─── Records to process ───

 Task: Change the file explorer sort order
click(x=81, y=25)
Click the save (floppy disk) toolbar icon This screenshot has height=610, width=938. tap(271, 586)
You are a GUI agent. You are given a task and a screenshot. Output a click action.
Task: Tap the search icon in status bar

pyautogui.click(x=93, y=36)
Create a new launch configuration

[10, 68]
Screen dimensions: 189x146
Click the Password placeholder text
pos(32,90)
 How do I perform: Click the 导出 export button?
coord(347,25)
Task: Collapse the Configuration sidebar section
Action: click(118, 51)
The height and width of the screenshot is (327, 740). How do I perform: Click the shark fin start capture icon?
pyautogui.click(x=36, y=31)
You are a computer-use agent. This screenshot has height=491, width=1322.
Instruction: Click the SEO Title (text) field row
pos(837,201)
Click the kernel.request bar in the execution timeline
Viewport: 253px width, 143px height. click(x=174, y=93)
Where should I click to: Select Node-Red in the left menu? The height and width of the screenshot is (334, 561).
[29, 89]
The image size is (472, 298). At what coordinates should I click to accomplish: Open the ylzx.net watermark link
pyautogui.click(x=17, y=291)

───
─── Records to process ───

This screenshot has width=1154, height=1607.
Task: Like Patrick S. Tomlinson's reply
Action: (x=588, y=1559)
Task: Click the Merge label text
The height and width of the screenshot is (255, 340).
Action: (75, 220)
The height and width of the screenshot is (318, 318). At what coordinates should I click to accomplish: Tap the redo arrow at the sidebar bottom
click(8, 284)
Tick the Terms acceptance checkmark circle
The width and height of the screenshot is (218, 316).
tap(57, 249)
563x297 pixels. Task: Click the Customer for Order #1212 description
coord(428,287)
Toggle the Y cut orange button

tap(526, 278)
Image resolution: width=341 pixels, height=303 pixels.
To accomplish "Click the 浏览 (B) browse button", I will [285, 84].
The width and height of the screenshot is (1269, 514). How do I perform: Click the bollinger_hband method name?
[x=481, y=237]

───

• _Directions_: The string "agent" marks the lines to copy; report each of them from the data above.

• _Answer section_:
You are a GUI agent. You are given a task and a screenshot. Output a click action.
You are a computer-use agent. This screenshot has height=491, width=1322.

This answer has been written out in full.